The camera cut to an aerial view of Pika Canyon, the live action team’s eye in the sky floodlighting the pileup of vehicles that choked the narrow throat. Vehicles entangled with vehicles, vehicles on top of vehicles, vehicles looking like they’d tried to crawl up the canyon walls. There was a patch of burnt-out vehicles, where quakes had shaken the unstable edifice and the friction of metal on metal had sparked leaking gas tanks. The smoking skeletons were dusted with Forest Service fire retardant.

I searched for Walter’s Explorer in the mess.

The camera cut to an aerial of highway 395. The evacuees had overflowed Bishop and were now on the way to the next towns south, Big Pine and Independence.

The camera cut to Adrian Krom, as it’s been doing every half-hour or so through the night. He was framed in front of the burnt husk of a truck on its side. He wore the same clothes I’d seen on him twenty hours ago at the intersection of 203 and Minaret. Now he seemed to sag within the big parka. Now the pelt hung loose. His face was washed quartz-halogen pale, his eyes squinty. He looked like he’d had a rough twenty hours. He looked beat.

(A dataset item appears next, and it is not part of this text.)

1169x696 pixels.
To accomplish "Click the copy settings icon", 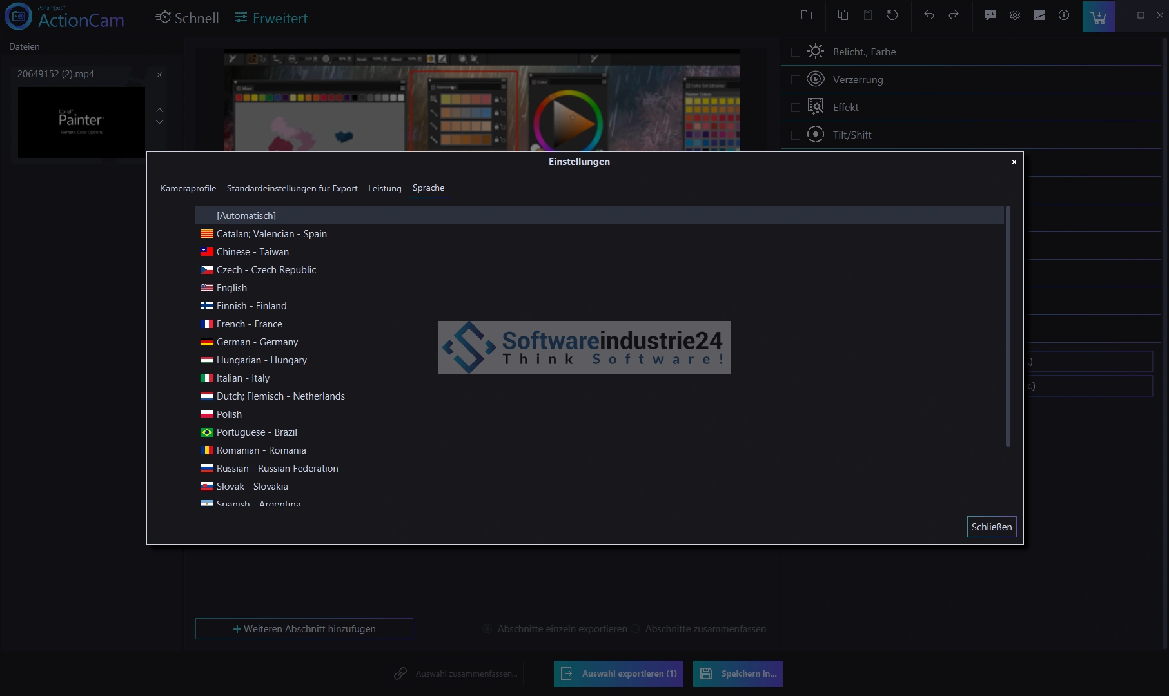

He looked beaten. The interviewer, some ingratiating Bishop news anchor, was saying “you couldn’t have foreseen the bears,” and Krom seemed to shrink. He said no but he took responsibility nevertheless. I sat forward on the nubby chenille bedspread and if I could have reached through the screen I would have taken him by the neck and screamed you lost, you were supposed to get all of us out and you didn’t. But I didn’t have to throttle him. He knew. He looked beaten.

There was a big quake, and the camera jimmied.

I heard a shit through the wall.

When the camera steadied again on Krom, he’d changed. Maybe the anchor didn’t catch it, but I did. Krom was rallying. He leaned into the microphone and answered a question the anchor hadn’t asked. “We’ll have them out by dawn,” he said, voice nearly burnt out.